--- PAGE ---
2011/4/2 Russell Keith-Magee <russ...@keith-magee.com>:
> I think this would be a good way to structure the project -- i.e.,
> keep a clear conceptual separation between hooks and configuration
> options that need to be added to Django in order to make an external
> form rendering library possible, and the library that actually
> exploits those hooks and configuration options.
>
> Alex took a similar approach with the NoSQL work last year -- there is
> a fairly clear separation between the "query refactor" changes, and
> the "MongoDB module" that exploits those changes.
>
> I don't think this needs to change the scope of Gregor's proposal very
> much. If we change the focus to be just on the "Django side", we run
> the risk of architecture astronauting. Developing a non-trivial
> implementation that demonstrates the need for any given refactor helps
> to clarify exactly why any given change to Django's APIs are needed.
>
> Yours,
> Russ Magee %-)

I agree on this. The best practice seems to keep changes outside of django if
possible until proven useful. Which can be done cleanly with the templatetag
at least. I didn't integrate plans on what goes inside django and what will be
outside of it since I didn't know if GSoC projects are accepted that work most
of the time on an app than on django itself. But if thats possible like with
Alex's work last year, thats fine for me.

Let me split up quickly what might go into django directly and what could live
outside if my proposal gets accepted:

1. Layouts
The form layouts should be included in django itself, refactoring
{{ form.as_table }}, labels, errorlists etc to make django code HTML free :-)

2. The template tag
This one clearly goes outside of django. Including a template tag is pretty
easy. Merging this in later would be also a no brainer.

3. Rendering modifiers
Thats also something that will go into an app. It's tight pretty closely to
the template tag. But this might require some internal changes to forms to
support all of the aspects described in the proposal (I don't see any
necessary changes yet, but it's like Russell describes, we don't know what
needs to be done until we have a full featured, non-trivial implementation).

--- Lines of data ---
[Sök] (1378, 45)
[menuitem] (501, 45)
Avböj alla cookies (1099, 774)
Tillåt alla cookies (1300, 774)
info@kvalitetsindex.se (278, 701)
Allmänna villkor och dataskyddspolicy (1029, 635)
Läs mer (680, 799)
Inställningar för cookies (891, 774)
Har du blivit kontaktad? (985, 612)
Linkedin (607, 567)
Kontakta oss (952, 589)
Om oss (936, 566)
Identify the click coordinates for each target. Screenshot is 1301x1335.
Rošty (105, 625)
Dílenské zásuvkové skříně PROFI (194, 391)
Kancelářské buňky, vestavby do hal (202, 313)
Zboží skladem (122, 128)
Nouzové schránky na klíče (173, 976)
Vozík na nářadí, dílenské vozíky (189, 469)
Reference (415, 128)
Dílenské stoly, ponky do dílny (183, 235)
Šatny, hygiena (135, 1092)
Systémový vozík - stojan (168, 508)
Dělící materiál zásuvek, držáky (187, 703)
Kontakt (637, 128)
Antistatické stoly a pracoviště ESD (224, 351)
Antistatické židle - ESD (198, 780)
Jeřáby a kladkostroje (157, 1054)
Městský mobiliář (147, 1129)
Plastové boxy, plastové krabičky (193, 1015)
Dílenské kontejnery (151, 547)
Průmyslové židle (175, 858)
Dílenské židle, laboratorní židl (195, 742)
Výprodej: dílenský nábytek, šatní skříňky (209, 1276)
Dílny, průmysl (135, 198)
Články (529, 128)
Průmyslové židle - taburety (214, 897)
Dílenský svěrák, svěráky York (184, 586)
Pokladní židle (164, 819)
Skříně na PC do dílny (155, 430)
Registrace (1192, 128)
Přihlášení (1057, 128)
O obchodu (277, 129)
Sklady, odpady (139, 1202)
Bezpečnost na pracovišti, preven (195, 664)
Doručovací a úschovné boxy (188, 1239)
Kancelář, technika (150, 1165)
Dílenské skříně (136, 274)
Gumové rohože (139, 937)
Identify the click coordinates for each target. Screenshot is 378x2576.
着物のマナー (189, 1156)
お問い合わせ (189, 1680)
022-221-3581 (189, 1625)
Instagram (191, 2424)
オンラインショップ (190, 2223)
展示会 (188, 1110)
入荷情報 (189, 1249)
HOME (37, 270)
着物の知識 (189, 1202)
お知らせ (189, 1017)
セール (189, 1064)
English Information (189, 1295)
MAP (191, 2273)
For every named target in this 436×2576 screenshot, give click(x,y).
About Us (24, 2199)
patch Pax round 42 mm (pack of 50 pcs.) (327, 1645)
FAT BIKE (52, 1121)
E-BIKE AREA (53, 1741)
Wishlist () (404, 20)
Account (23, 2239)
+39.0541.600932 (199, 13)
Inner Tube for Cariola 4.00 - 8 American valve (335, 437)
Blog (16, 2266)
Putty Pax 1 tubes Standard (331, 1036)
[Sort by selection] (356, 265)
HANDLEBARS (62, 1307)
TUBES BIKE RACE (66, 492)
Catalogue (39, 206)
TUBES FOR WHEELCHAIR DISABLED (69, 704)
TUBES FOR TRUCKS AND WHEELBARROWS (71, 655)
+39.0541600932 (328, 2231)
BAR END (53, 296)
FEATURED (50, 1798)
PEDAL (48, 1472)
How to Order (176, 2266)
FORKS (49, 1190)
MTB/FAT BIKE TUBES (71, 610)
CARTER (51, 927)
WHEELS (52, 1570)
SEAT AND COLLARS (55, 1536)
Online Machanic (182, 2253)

--- REQUIREMENTS ---
- 1) According to the message, should the template tag be part of Django or live outside it?
- 2) Pick out every row containing the string "Identify", matching case exactly.
These rows are unrelated to the message.

--- COMPLETE ANSWERS ---
- 1) It goes outside of Django.

- 2)
Identify the click coordinates for each target. Screenshot is 1301x1335.
Identify the click coordinates for each target. Screenshot is 378x2576.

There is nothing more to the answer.